Walking in Wales isn’t just about the coastline. You’ll find a host of great trails further inland with soaring mountain ranges, unspoilt woodland valleys, historic towns and lots of traditional pubs...
North east Wales is sometimes overlooked as a destination for walkers. Much of it is covered by the path named after the man who brought the humble penny into monetary circulation.
King Offa of Mercia was responsible for building a ditch that was 27 metres wide and eight metres deep that ran along the border between Wales and England – presumably with the intention of keeping the troublesome Welsh off his land. Inadvertently he created a spectacular walking route – the Offa’s Dyke Path.The walk up to the summit of Moel Famau (Mother Mountain), the peak of the Clwydian Range, is among the highlights. Check out the remains of a 19th century Egyptian-style obelisk while you’re there and wonder at the eccentricity of it all.
Distance: 177 miles (285km)
The unspoilt heartland of mid Wales is where 15th century Welsh prince Owain Glyndŵr instigated his rebellion against the English monarchy’s rule over his homeland. The newest of the National Trails of Wales, it takes in many of Wales’ most dramatic locations, including the mountains of Cadair Idris and Plynlimon, as well as historic towns like Machynlleth and Welshpool. The 74 metres high Pistyll Rhaeadr waterfall in the Berwyn Hills is a full 23 metres higher than the Niagra Falls. It’s a particularly dramatic sight to see it frozen in winter.
The mid Wales mountain ranges form the lofty heights of the Brecon Beacons National Park. The Offa’s Dyke Path passes through the area and there are several other routes, which take in the area, including the Monmouthshire and Brecon Canal Walk and the Usk Valley Walk.
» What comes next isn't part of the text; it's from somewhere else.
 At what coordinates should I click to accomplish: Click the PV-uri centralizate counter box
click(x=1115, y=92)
There’s a sense that you’re as far from the madding crowd as you can get in the National Park, where the red kites soar high above the natural splendour of the gorges, caves and waterfalls of the Brecon Beacons.
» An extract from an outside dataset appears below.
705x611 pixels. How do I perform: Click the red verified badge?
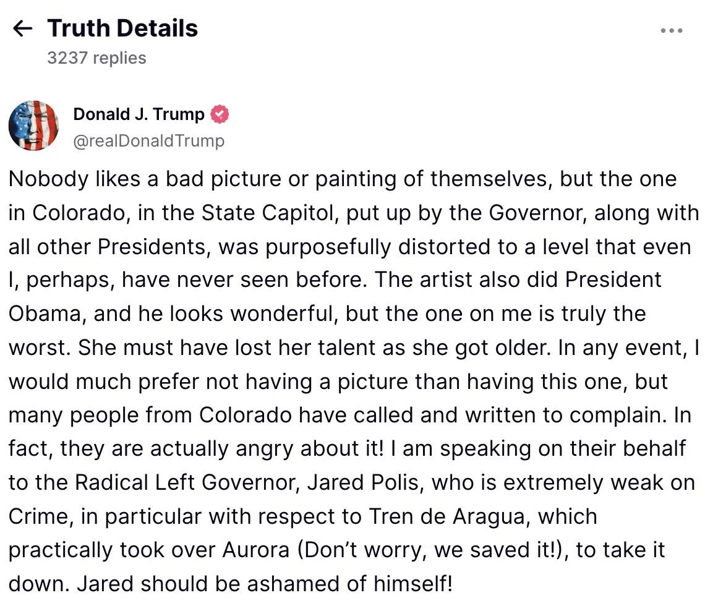(x=220, y=114)
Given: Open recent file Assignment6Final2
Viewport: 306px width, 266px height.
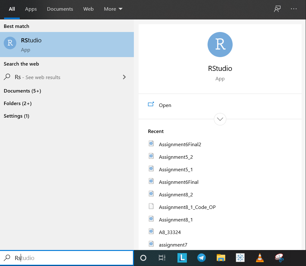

The industrial heartland of Wales is characterised as an area of natural splendour torn apart by the hunger for coal and steel during the Industrial Revolution of the 18th and 19th centuries. It’s true that a third of the world’s coal supplies were once excavated from the mines of the South Wales Valleys, but that only tells part of the story. The dramatic valleys landscape, including Coed Morgannwg Way, Ffordd-y-Bryniau (Taff Ely Way), Rhymney Valley Ridgeway Walk and the Taff Trail, provides a variety of established walking routes that help to piece together a jigsaw of heritage, industry and natural drama.